* BEGIN Text shown *

Integrated Reservoir Asset Management is an update of the material in Shared Earth Modeling (2002). Shared Earth Modeling was originally the compilation of material that I taught in reservoir characterization courses for geoscientists and petroleum engineers at the Colorado School of Mines. The change in title from Shared Earth Modeling to Integrated Reservoir Asset Management recognizes the technical diversity now found on modern asset management teams and changes the focus from the shared earth model to reservoir management. Exercises have been added that let the reader apply a flow simulator (IFLO) as part of a case study that is used to illustrate and integrate the material in the book. The flow simulator was provided with Principles of Applied Reservoir Simulation, 3rd Edition (Elsevier, 2006).
Integrated Reservoir Asset Management is organized as follows. Chapter 1 presents an overview of reservoir management. Information about fluids that may be contained in reservoirs is provided in Chapter 2. Chapter 3 reviews geological principles used to characterize the subsurface environment, and Chapter 4 introduces two key reservoir parameters (porosity and permeability). Chapters 5-9 describe methods used to acquire information about the subsurface environment. Chapter 10 reviews rock-fluid interaction relationships that are needed for a realistic formulation of multi-phase fluid flow equations. Chapter 11 discusses how to distribute properties throughout the reservoir, and Chapter 12 presents fluid displacement concepts. An introduction to fluid flow equations used in reservoir simulation presented in Chapter 13. Data management is discussed in Chapter 14. Chapter 15 introduces modern reservoir flow modeling workflows, and Chapter 16 describes a variety of reservoir management applications, including some that are relevant to sustainable energy systems. A Valley Fill Case Study is used to show the reader how the information in each chapter can be applied as part of an integrated reservoir management study. Exercises are provided at the end of each chapter.

* END Text shown *
* BEGIN Given entries *

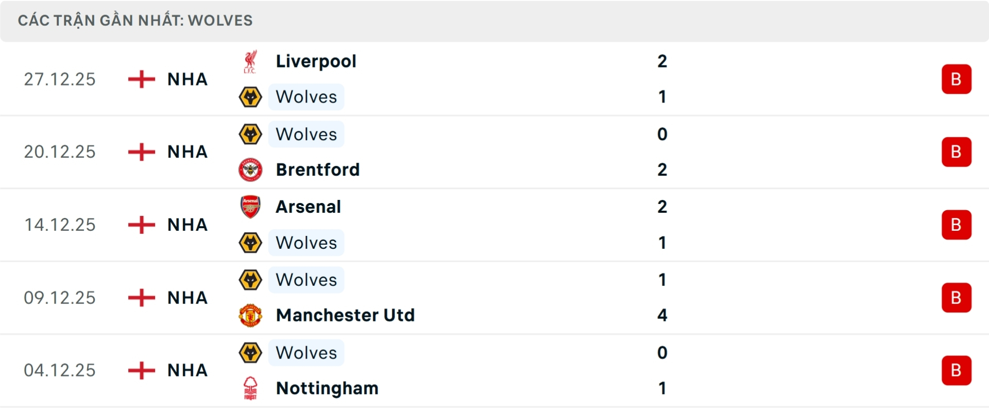Screen dimensions: 989x408
Task: Click the England flag beside date 27.12.25
Action: [140, 79]
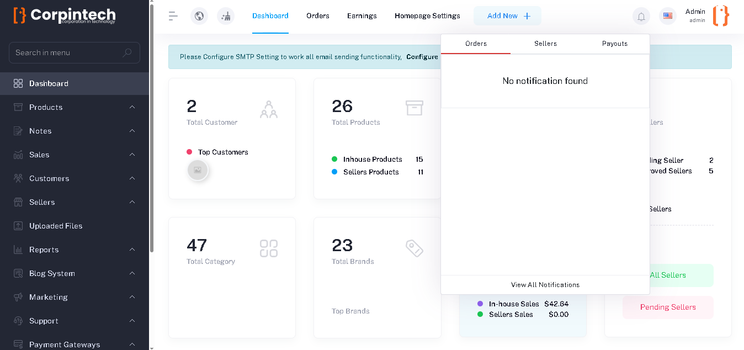Open the website visit globe icon
The width and height of the screenshot is (744, 350).
coord(199,15)
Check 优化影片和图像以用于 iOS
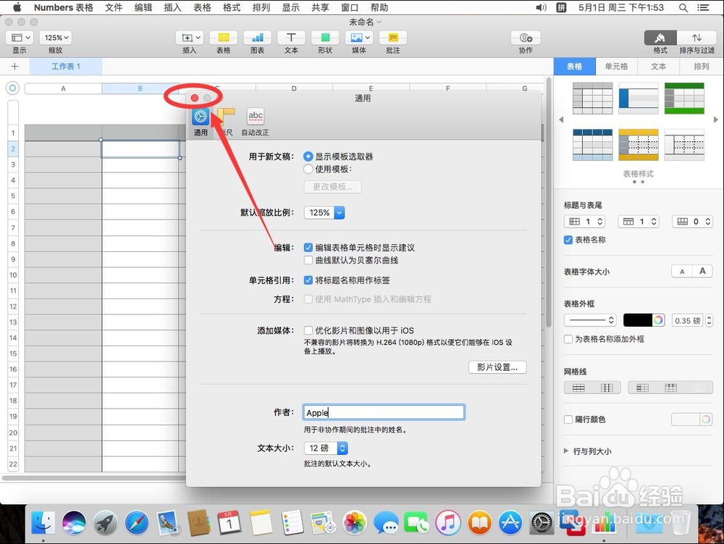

* END Given entries *

> Required tasks:
(1) List every book title that the book overview names.
(2) Please resume the book overview about reservoir asset management from the point where it stops.
This material has nothing to do with the book overview.

> Answers for the tasks:
(1) Integrated Reservoir Asset Management; Shared Earth Modeling; Principles of Applied Reservoir Simulation, 3rd Edition

(2)
Two sets of units are commonly found in the petroleum literature: oilfield units and metric units (SI units). Units used in the text are typically oilfield units. The process of converting from one set of units to another is simplified by providing frequently used factors for converting between oilfield units and metric units in Appendix A. A flow simulator (IFLO) is used in several exercises. The user’s manual for the flow simulator is provided in Appendix B. Solutions to exercises are given in Appendix C.
My colleagues in industry and academia and students in multidisciplinary classes helped me identify important and relevant topics that cross disciplinary lines. I am, of course, responsible for the final selection of topics. I would especially like to thank Kathy Fanchi and Chris Fanchi for their efforts in the preparation of this manuscript.
John R. Fanchi, Ph.D.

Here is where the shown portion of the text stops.